A diversity of printing methods evident in the works of six artists from Ukraine, Iran, and Austria

Lera Elur ((Ukraine)

Margo Sarkisova (Ukraine)

Maryam Farhang (Iran)

Katharina Windisch (Austria)

Josef Fürpaß (Austria)

Herwig Tollschein (Austria

“Struggle & Contemplation“ aims to demonstrate the diversity and potential of an artistic genre that is often underestimated and occasionally even deemed inferior. A look at the long history of printmaking easily shows that there’s no reason for disdain. Depending on how the genre is defined, the date of its beginnings varies. Hand­prints were already in evidence in the caves of the Stone Age; a narrower definition marks the fourteenth century as the era of printmaking milestones, while the fifteenth century gave us Albrecht Dürer, the first major figure of both woodcut and engraving.

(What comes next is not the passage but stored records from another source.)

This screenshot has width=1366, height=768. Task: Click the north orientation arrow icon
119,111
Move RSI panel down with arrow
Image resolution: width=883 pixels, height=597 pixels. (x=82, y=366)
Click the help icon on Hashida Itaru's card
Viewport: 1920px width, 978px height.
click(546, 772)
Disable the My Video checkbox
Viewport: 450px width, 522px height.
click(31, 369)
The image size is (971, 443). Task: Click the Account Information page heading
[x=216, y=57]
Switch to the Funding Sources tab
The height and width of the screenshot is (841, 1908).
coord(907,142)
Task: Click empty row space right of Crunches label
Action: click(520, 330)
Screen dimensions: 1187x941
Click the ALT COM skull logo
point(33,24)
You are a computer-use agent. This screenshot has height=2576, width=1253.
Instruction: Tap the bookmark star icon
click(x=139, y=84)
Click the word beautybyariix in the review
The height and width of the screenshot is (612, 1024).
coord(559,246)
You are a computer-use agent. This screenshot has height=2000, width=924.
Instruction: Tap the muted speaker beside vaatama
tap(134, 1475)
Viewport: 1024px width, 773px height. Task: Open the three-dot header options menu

The list of artists who have used printmaking techniques to create masterpieces in their respective oeuvre is long and ranges from the above-mentioned Nuremberg master to Rembrandt, Hokusai, Munch, Chagall, Matisse, Picasso, and Hundertwasser – and on to Warhol, Gertsch, and Haring. The list continues.

Printmaking has long since emancipated itself from its ancestor, drawing – but the relationship between the two remains close. Printmaking techniques – for instance aquatint, silkscreen, and monotype – also, however, allow for very painterly results, which makes it possible to combine shapes, surfaces, and lines and to set accents both strong and subtle.